Notably also, not one party has, so far, come up with any structured plan on how to regenerate the groundnut pyramids and hide and skin industries in Kano, or the reactivation of the oil palm and cocoa exports in the eastern and western regions respectively! There are still no projections of the average number of schools and hospitals that would be established per unit of population or landmass so that success or failure can be readily assessed.

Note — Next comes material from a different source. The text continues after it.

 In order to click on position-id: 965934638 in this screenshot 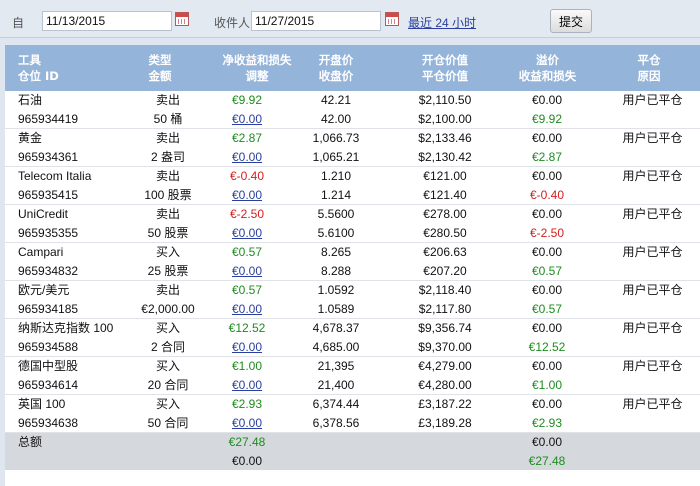, I will do `click(48, 423)`.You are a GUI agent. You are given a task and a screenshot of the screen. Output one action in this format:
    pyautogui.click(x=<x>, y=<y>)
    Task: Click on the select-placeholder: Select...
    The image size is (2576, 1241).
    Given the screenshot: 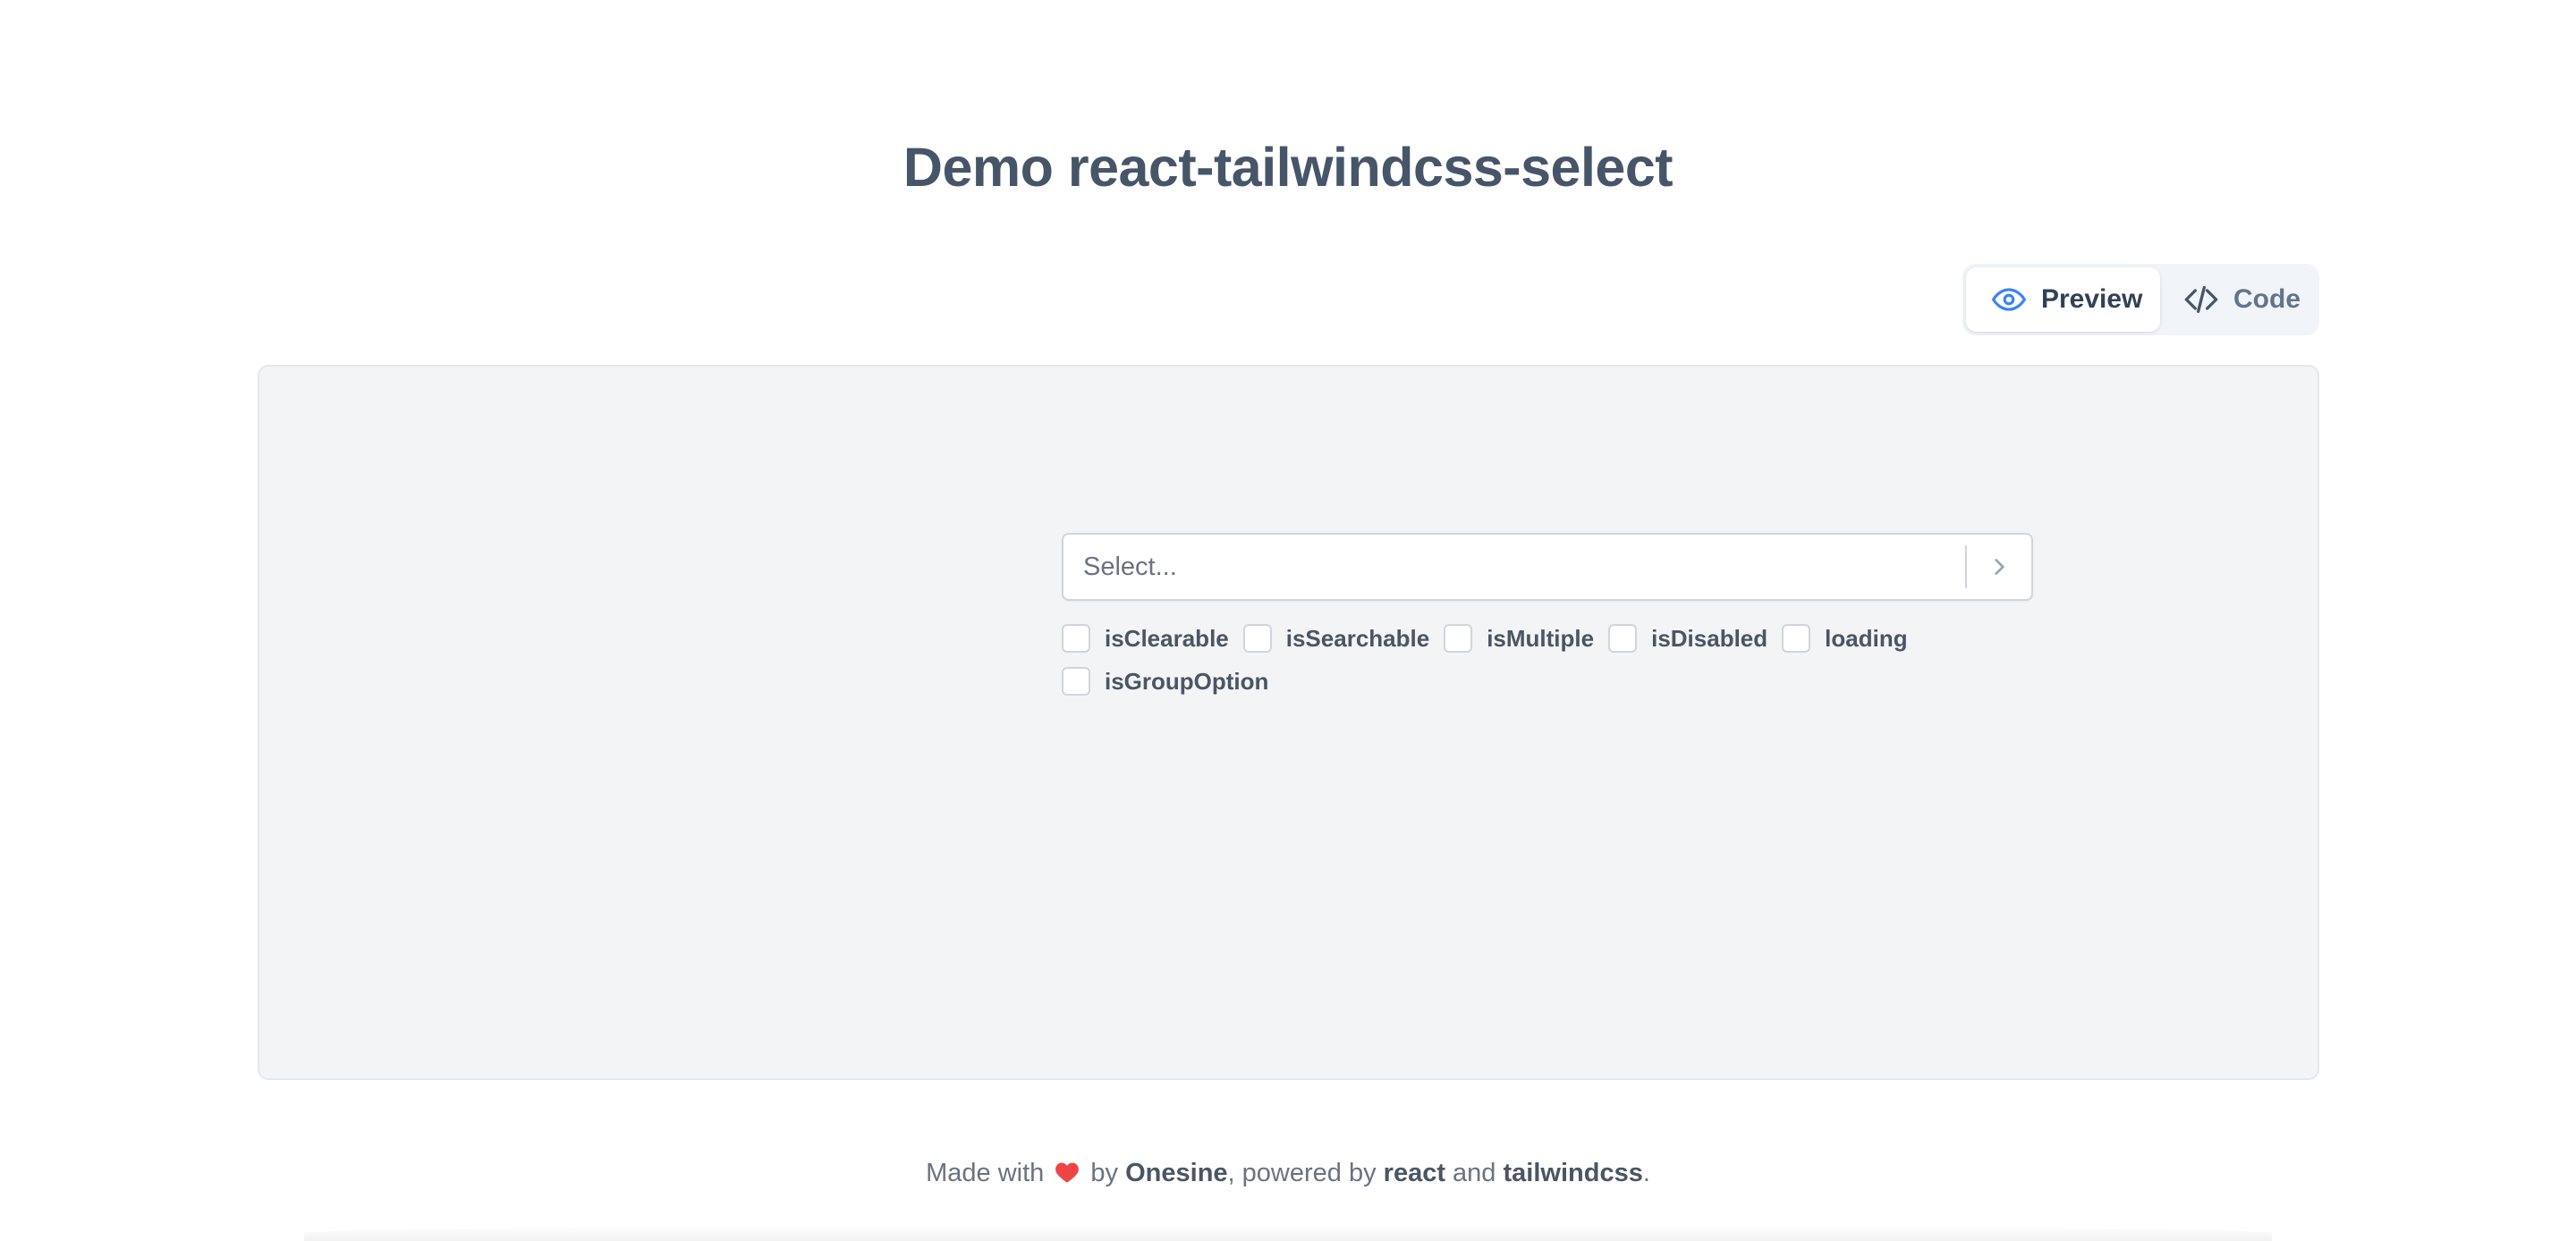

Furthermore, there are no articulate plans to control our national debt, particularly the domestic debt, which has approached N3tn (about $25bn) and brought huge and bountiful rewards to the banks, but has sadly induced a weak industrial base and increasing joblessness and deepened poverty! Similarly, no political party has, so far, come up with concrete plans on how commercial lending rates will fall below 10 per cent, so that industries can survive, be competitive and create more jobs.
Nonetheless, political parties have also not declared whether their administrations will continue to indulge banks with freebies, such as the uncollateralised, unsolicited and untenured $7bn given to banks in 2006, even when government, ironically, continues to borrow from the same banks with bond and Treasury bills sales, which oppressively, attract up to 17 per cent interest rate.

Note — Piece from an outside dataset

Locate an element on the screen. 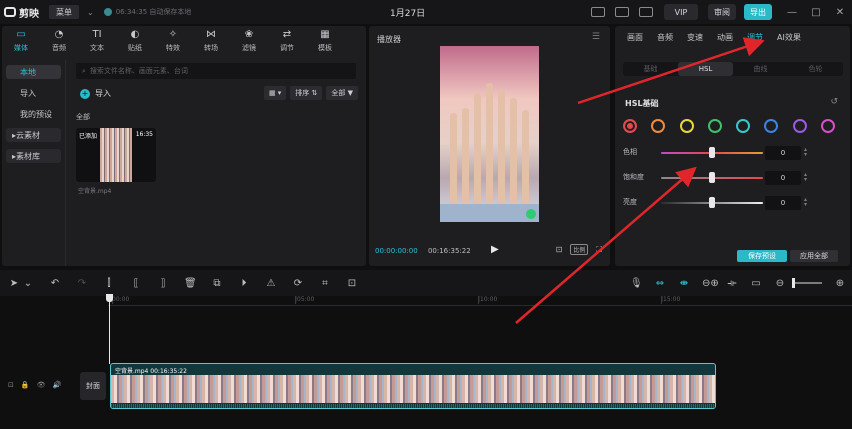 Image resolution: width=852 pixels, height=429 pixels. menu-button: 菜单 is located at coordinates (64, 12). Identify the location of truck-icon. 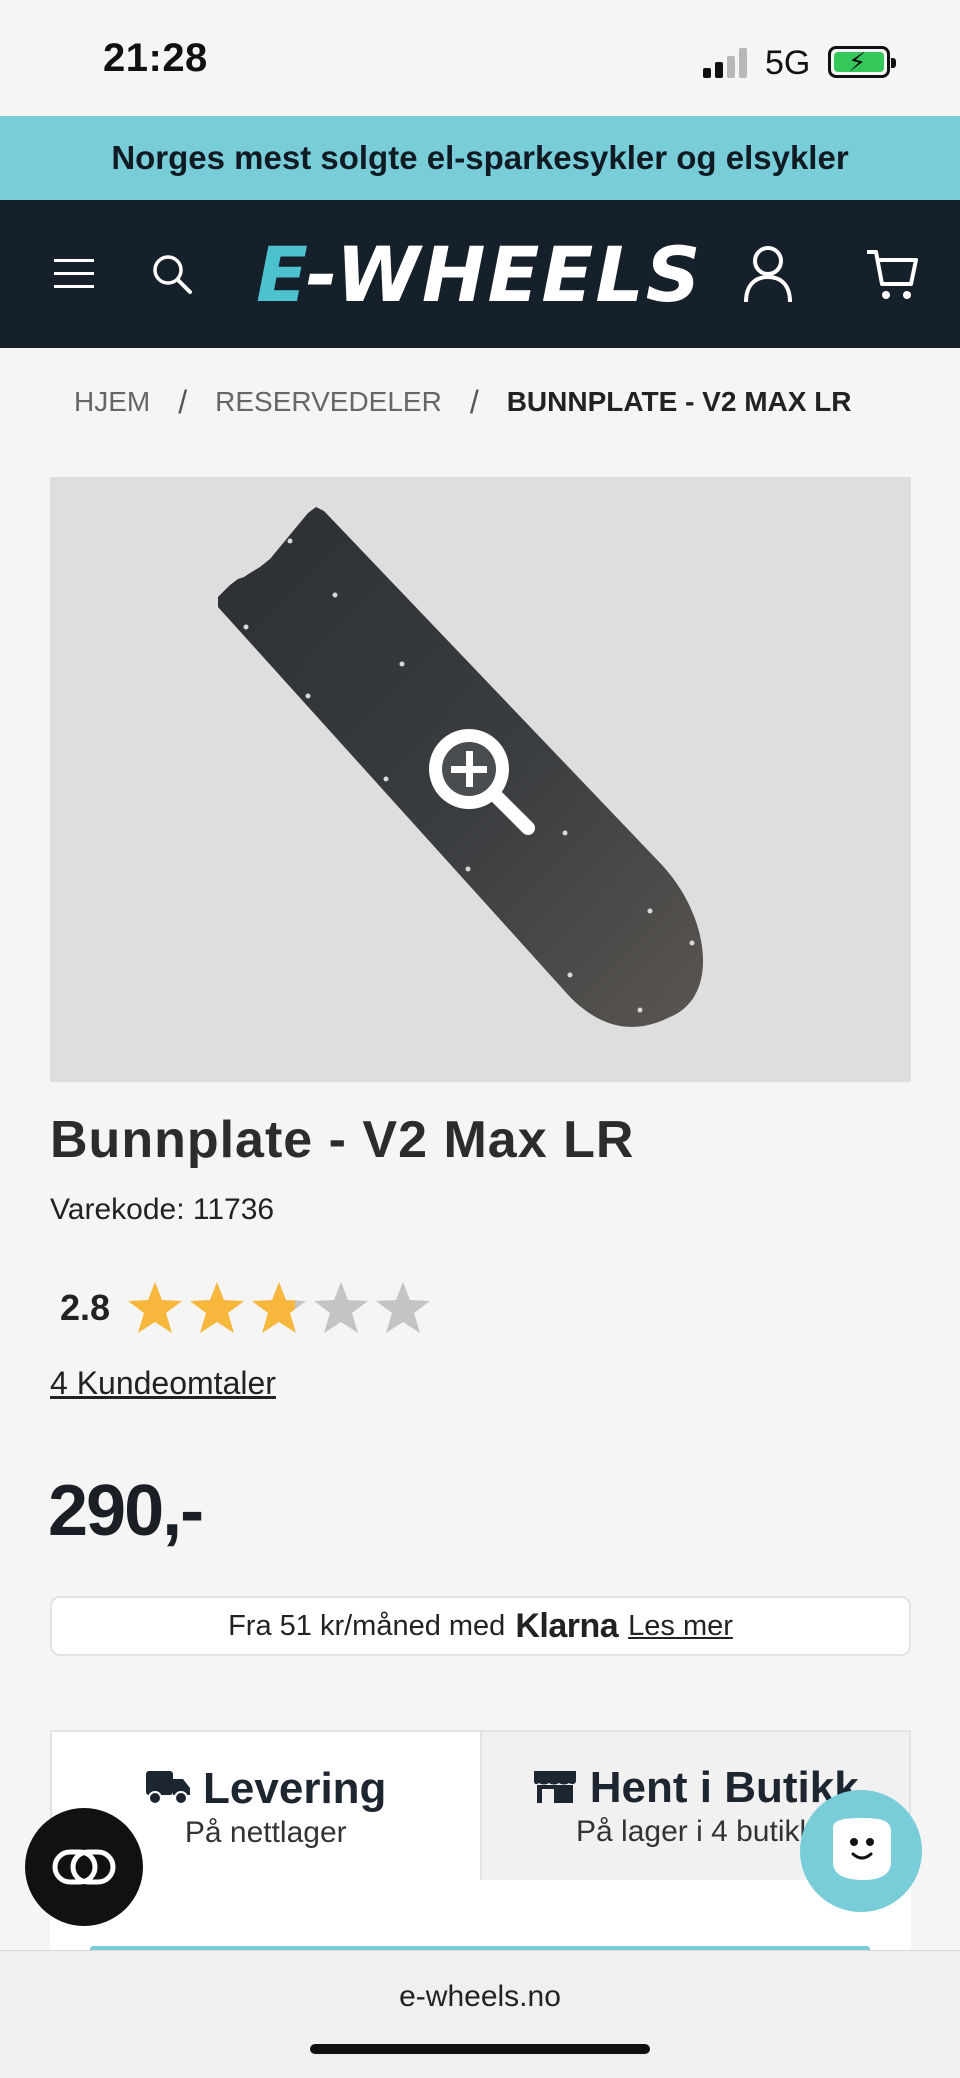
(168, 1790).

Furthermore, the CBN still continues to inexplicably sterilise funds borrowed with very high double-digit interest rates, away from any meaningful development application, despite the urgent social needs for infrastructural development!
It would also, certainly, be useful to learn how the unyielding challenge of too much money (excess liquidity) which has scuttled monetary and economic policy since 1999 will be exorcised from our system, or indeed how fuel price hikes would be restrained to facilitate price deregulation, or how indeed, the naira value would be strengthened to bring succour to industrialists to create more jobs and reduce poverty.
In fact, until one finds a political party which parades clean, honest people who did not buy their way into power and who will be ready to transparently address the issues discussed above, I am afraid, I will be better served with a “siddon look” attitude so that I do not knowingly vote for my own oppression and compromise my conscience!
The issue of true federalism and restructuring, which should prime the economy for better performance and future prospect still remains controversial and inconclusive. The issue of naira liquidity surplus persists, while inflation and cost of borrowing remains well above 10 per cent to challenge any reasonable hope of real growth. Furthermore, increasing crude oil price and revenue will continue to inexplicably challenge the possibility of a stronger naira rate and the abolition of the horrendous subsidy that consumes over 20 per cent of annual budget.
POSTSCRIPT: The above article was first published before the elections in February 2007, in the Vanguard and Daily Independent newspapers. Regrettably, however, it seems nothing has changed since then for better! Notably, the Gross Domestic Product has since contracted by over one third of its value, inflation has also remained well above 10 per cent for over six years, while fuel subsidy presently gulps over 20 per cent of annual budgets, even when national debt presently exceeds $70bn, and nearly 91 million Nigerians presently live below the poverty level.